→ Testo da leggere:
Non so perché servisse uno studio di Harvard e MIT per dirci che il cielo è blu e l’acqua è bagnata. Ma ecco cosa hanno scoperto: i transformer basati su LLM e LRM sono spudoratamente interpolativi, e non si tratta di un brutto effetto collaterale, è nella loro natura strutturale. Navigano spazi di probabilità scolpiti nel training, ma non saltano fuori da quei confini.

🔗 Lo studio “Harvard and MIT Study: AI Models Are Not Ready to Make Scientific Discoveries” lo dice chiaro: hanno allenato un modello su meccanica orbitale, lo hanno testato sulle leggi newtoniane e… niente teoria della gravità. Potevano predire le traiettorie, ma non capirne i principi sottostanti (thealgorithmicbridge.com). In sintesi: nessun world model, nessuna astrazione vera.

Uno spazio latente, per definizione, è una compressione. Si tracciano curve, si collegano punti del dataset. Una volta ultimato il training, i modelli si limitano a spostare embedding all’interno di quella mappa, generando output plausibili ma non necessariamente veri o innovativi. Plausibilità non è intuizione.

→ Sezione dati:
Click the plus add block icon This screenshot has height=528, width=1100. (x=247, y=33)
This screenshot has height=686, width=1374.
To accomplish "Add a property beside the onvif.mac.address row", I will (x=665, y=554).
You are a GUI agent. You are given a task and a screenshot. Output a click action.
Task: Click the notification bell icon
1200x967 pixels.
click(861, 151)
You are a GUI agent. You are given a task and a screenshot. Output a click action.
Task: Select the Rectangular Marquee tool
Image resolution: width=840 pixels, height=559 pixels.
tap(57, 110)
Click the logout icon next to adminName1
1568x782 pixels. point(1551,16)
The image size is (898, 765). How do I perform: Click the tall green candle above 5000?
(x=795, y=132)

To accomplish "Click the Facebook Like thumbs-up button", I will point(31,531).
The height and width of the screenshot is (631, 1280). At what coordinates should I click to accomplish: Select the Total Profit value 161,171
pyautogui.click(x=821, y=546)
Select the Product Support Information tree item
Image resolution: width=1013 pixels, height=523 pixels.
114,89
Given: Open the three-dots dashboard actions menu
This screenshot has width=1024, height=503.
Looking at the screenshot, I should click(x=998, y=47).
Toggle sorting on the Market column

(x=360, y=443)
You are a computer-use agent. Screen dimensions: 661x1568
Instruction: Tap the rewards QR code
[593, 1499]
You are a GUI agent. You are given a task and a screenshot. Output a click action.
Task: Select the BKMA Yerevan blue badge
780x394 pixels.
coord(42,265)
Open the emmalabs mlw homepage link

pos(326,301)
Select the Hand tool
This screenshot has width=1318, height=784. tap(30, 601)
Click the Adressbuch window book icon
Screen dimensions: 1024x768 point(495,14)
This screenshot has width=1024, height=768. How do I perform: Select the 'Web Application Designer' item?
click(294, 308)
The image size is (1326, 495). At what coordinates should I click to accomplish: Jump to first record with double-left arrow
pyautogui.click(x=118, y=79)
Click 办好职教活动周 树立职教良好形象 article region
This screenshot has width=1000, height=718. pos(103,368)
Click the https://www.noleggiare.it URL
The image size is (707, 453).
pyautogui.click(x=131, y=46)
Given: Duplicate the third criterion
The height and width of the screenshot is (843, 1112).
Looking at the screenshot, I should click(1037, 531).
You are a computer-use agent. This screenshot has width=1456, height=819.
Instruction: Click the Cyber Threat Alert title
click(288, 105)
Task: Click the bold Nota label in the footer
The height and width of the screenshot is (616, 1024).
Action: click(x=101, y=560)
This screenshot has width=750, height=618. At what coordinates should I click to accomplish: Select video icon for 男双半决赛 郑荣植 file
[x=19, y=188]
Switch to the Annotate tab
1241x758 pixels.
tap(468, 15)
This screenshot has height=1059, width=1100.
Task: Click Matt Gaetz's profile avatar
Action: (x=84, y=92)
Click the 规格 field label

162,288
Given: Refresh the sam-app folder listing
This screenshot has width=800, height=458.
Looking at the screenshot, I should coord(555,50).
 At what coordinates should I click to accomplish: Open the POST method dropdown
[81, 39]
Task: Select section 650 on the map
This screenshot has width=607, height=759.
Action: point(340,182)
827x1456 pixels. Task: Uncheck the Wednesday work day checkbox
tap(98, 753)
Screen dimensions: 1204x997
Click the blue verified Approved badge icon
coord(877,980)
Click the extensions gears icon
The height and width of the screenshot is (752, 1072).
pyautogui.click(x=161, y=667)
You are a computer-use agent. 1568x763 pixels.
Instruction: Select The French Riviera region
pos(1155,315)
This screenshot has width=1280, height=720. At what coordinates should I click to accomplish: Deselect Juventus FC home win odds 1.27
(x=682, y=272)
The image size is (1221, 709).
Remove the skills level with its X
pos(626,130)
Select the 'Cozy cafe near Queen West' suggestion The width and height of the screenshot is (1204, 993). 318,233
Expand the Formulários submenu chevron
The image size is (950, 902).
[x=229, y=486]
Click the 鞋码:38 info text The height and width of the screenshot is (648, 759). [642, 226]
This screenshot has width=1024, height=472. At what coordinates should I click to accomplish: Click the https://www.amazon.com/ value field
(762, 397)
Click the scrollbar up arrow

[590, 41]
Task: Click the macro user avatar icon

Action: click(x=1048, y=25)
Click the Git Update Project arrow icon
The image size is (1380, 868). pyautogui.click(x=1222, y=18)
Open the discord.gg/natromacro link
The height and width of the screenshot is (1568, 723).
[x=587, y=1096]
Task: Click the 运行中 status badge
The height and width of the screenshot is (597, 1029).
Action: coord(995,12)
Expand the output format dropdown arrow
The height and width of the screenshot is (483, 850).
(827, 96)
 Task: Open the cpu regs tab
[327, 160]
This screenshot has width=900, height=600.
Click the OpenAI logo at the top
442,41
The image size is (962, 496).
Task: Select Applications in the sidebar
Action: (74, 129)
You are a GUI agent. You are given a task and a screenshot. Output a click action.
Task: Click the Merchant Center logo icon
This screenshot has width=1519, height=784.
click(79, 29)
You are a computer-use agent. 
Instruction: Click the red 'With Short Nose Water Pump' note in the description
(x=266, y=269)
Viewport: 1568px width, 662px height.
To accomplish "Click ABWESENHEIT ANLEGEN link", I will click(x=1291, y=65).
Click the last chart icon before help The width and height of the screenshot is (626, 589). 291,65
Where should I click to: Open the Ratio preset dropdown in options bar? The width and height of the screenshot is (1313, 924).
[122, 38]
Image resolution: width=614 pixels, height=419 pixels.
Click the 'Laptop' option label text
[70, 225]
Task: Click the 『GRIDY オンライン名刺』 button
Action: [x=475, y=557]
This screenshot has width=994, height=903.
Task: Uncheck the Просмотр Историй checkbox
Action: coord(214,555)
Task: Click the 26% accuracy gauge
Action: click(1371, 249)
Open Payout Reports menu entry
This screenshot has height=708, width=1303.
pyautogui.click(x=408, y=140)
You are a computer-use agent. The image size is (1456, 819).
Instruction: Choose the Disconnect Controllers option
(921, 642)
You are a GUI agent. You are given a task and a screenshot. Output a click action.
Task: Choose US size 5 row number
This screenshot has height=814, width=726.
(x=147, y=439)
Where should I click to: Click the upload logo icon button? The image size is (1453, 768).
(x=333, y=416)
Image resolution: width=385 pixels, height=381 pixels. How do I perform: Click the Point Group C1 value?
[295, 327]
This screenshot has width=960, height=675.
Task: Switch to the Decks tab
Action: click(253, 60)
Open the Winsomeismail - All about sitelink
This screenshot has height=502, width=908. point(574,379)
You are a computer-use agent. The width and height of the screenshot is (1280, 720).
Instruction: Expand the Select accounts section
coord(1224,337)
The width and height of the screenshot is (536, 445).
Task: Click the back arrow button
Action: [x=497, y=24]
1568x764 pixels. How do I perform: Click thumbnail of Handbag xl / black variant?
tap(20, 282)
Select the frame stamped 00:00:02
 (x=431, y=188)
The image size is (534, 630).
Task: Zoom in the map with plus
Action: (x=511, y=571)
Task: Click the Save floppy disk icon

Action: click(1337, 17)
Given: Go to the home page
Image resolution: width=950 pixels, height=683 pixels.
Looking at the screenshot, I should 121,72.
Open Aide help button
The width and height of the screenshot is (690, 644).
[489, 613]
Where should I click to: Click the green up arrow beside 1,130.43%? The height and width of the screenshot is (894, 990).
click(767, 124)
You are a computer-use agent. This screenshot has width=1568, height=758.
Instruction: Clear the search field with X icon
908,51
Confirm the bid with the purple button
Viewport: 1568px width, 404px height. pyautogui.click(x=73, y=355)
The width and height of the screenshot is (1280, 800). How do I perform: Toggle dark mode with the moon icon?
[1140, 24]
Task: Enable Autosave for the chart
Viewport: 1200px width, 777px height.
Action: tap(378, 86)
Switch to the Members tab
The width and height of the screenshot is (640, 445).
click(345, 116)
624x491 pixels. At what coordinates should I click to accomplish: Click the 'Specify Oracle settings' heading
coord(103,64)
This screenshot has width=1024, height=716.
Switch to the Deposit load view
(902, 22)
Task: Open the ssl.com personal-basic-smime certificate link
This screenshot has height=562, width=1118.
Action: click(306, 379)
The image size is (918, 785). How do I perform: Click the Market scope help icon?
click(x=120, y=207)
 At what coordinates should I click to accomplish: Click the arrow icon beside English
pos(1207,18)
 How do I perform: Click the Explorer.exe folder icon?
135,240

→ Consegna:
Riporta parola per parola il passo del testo sui modelli di IA che comincia con "Non so perché" e va avanti fino a "nessuna astrazione vera.".

→ Risultato:
Non so perché servisse uno studio di Harvard e MIT per dirci che il cielo è blu e l’acqua è bagnata. Ma ecco cosa hanno scoperto: i transformer basati su LLM e LRM sono spudoratamente interpolativi, e non si tratta di un brutto effetto collaterale, è nella loro natura strutturale. Navigano spazi di probabilità scolpiti nel training, ma non saltano fuori da quei confini.

🔗 Lo studio “Harvard and MIT Study: AI Models Are Not Ready to Make Scientific Discoveries” lo dice chiaro: hanno allenato un modello su meccanica orbitale, lo hanno testato sulle leggi newtoniane e… niente teoria della gravità. Potevano predire le traiettorie, ma non capirne i principi sottostanti (thealgorithmicbridge.com). In sintesi: nessun world model, nessuna astrazione vera.